Modification of Multiple Sclerosis Phenotypes by African Ancestry at HLA

Abstract

Background: In those with multiple sclerosis (MS), African American individuals have a more severe disease course, an older age at onset, and more often have clinical manifestations restricted to the optic nerves and spinal cord (opticospinal MS) than white persons.

Objective: To determine whether genetic variation influences clinical MS patterns.

Design: Retrospective multicenter cohort study.

Participants: Six hundred seventy-three African American and 717 white patients with MS.

Main outcome measures: Patients with MS were genotyped for HLA-DRB1 and HLA-DQB1 alleles. The proportion of European ancestry at HLA was estimated by genotyping single-nucleotide polymorphisms with known significant frequency differences in West African and European populations. These genotypes were correlated with the opticospinal disease phenotype, disability measures, and age at onset.

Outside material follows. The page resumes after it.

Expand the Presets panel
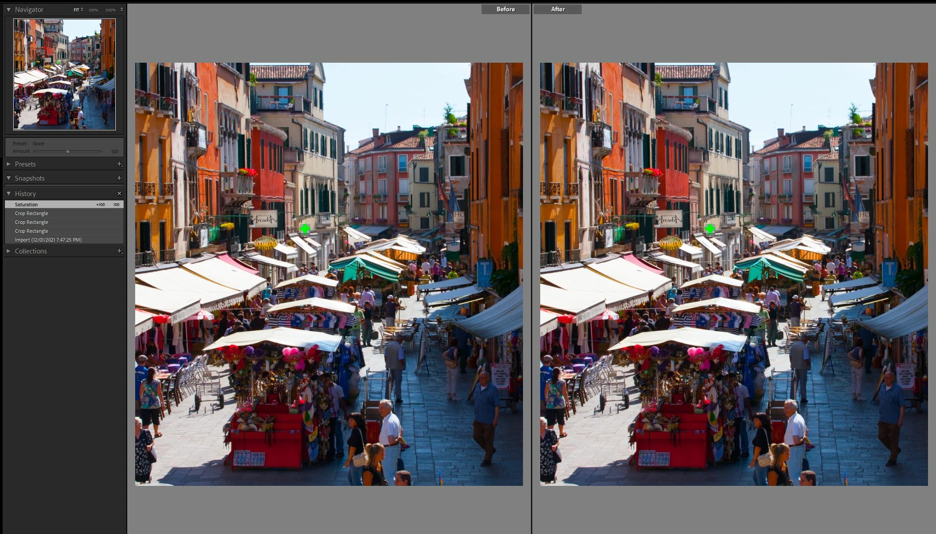936x534 pixels. point(8,164)
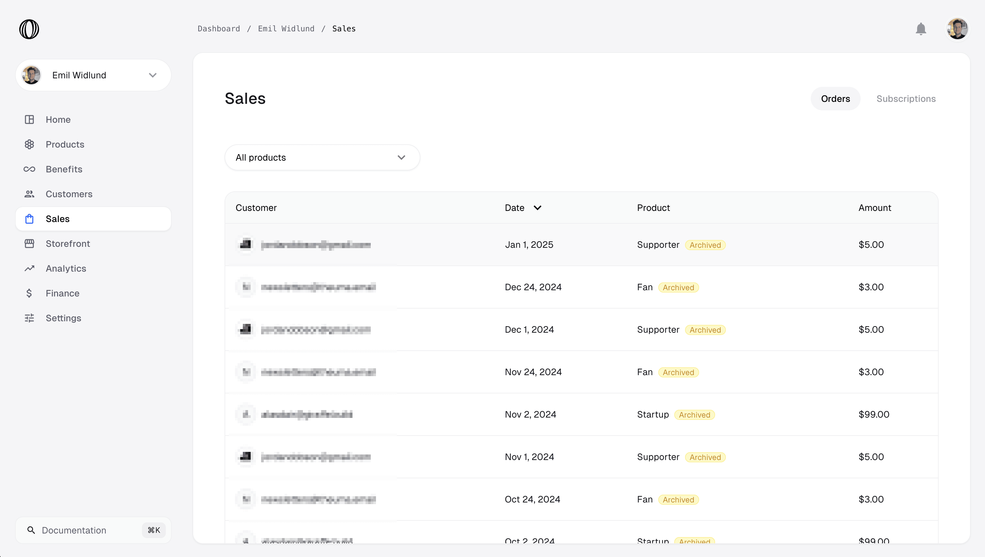Open the All products filter dropdown
Screen dimensions: 985x557
point(322,158)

Results: Subjects with DRB1*15 alleles were twice as likely to have typical MS rather than opticospinal MS (P = .001). Of the subjects with opticospinal MS or a history of recurrent transverse myelitis who were seropositive for anti-aquaporin 4 antibodies (approximately 5%), none carried DRB1*15 alleles (P = .008). Independently of DRB1*15, African ancestry at HLA correlated with disability as measured by the Multiple Sclerosis Severity Score (P < .001) and risk of cane dependency (hazard ratio, 1.36; P < .001); DRB1*15 alleles were associated with a 2.1-year earlier age at onset (P < .001).

Conclusions: These data indicate that the role of HLA in MS is not limited to disease susceptibility but that genes embedded in this locus also influence clinical outcomes.

Figure

The DRB1*15 allele frequency in patients with classic multiple sclerosis (MS) or opticospinal MS and healthy controls. In African Americans, DRB1*15 alleles are more often associated with a classic/multifocal rather than an opticospinal disease type.